Erschienen auf heute.de am 26.7.2014

Tempolimits vor 20 Jahren

 

Ozon-Alarm: Alles wieder im grünen Bereich?

 

Vor zwanzig Jahren gab es wegen hoher Ozonwerte zum ersten Mal Tempolimits auf Autobahnen. Heutzutage ist die Situation wegen der gesunkenen Schadstoff-Emissionen zwar nicht mehr so dramatisch. Von einer endgültigen Entwarnung kann dennoch keine Rede sein.

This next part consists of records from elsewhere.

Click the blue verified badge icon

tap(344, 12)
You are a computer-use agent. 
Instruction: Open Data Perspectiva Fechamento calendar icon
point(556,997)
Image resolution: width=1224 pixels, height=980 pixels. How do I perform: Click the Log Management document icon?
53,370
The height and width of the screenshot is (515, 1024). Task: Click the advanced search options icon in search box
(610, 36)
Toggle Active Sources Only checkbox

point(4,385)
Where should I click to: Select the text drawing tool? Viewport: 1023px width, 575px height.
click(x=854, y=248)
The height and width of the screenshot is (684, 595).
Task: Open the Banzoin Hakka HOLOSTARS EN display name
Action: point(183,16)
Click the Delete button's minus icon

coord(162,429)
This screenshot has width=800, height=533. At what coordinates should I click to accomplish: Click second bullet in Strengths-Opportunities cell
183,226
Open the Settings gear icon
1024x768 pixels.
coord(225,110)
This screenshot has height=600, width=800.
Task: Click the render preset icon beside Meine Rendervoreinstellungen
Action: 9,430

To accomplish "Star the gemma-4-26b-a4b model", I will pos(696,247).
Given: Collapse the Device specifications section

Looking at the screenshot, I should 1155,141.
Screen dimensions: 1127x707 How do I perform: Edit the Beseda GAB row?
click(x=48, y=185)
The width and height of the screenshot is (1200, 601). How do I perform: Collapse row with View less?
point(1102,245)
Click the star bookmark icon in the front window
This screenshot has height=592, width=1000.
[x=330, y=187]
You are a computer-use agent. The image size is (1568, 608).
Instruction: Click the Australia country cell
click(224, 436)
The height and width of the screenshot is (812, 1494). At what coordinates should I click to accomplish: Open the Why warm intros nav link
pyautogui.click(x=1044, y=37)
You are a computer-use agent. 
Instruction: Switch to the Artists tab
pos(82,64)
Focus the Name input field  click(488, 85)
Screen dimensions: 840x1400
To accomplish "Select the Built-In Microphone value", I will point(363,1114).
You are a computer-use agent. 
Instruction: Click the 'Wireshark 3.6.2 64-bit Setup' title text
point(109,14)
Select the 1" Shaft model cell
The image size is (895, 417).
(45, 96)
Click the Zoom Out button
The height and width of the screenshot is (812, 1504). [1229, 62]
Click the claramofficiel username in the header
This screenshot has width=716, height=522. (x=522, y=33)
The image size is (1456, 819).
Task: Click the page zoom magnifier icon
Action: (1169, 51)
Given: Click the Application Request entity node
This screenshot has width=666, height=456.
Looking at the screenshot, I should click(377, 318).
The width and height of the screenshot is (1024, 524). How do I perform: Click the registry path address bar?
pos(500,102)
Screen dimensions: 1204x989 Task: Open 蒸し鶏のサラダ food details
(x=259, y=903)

Ozonalarm! In den 1990er Jahren gehörte die Warnung vor hohen Ozonkonzentrationen in der Atemluft fast so selbstverständlich zum Sommer wie Badesee und Eiscreme. Am 26. Juli 1994, vor genau 20 Jahren, verordnete Hessen als erstes Bundesland deswegen Tempolimits auf Autobahnen. Damit sollte der Ausstoß der Substanzen gesenkt werden, aus denen unter Sonneneinstrahlung das giftige Gas entsteht. Vier Jahre später, im August 1998, sorgte das Ozongesetz der damaligen Umweltministerin Angela Merkel in einigen Bundesländern sogar für das erste und bis heute einzige Fahrverbot. PKW ohne Katalysator mussten einen Tag lang stehen bleiben.

 

In hoher Konzentration sehr gefährlich

Heute gilt der Feinstaub als Luftschadstoff Nummer eins. Über Ozon spricht kaum noch jemand. Doch das durchsichtige und geruchslose Schreckgespenst von einst ist nicht einfach verschwunden. Insbesondere an heißen und windstillen Sommertagen kann es sich in Bodennähe anreichern. In hohen Konzentrationen reizt es bei empfindlichen Menschen die Atemwege, verursacht Husten, Kopfschmerzen und kann allergische Reaktionen auslösen.

 

Die Schwellenwerte von damals gelten noch heute: Wird die Grenze von 180 Mikrogramm pro Kubikmeter Ozon in der Luft als Mittelwert einer Stunde überschritten, muss die Bevölkerung informiert werden. Bei mehr als 240 Mikrogramm wäre eine Warnung fällig. Doch diese Grenze ist in den letzten Jahren, wenn überhaupt, nur lokal begrenzt erreicht worden.

 

EU-Richtlinie ist "zahnlos"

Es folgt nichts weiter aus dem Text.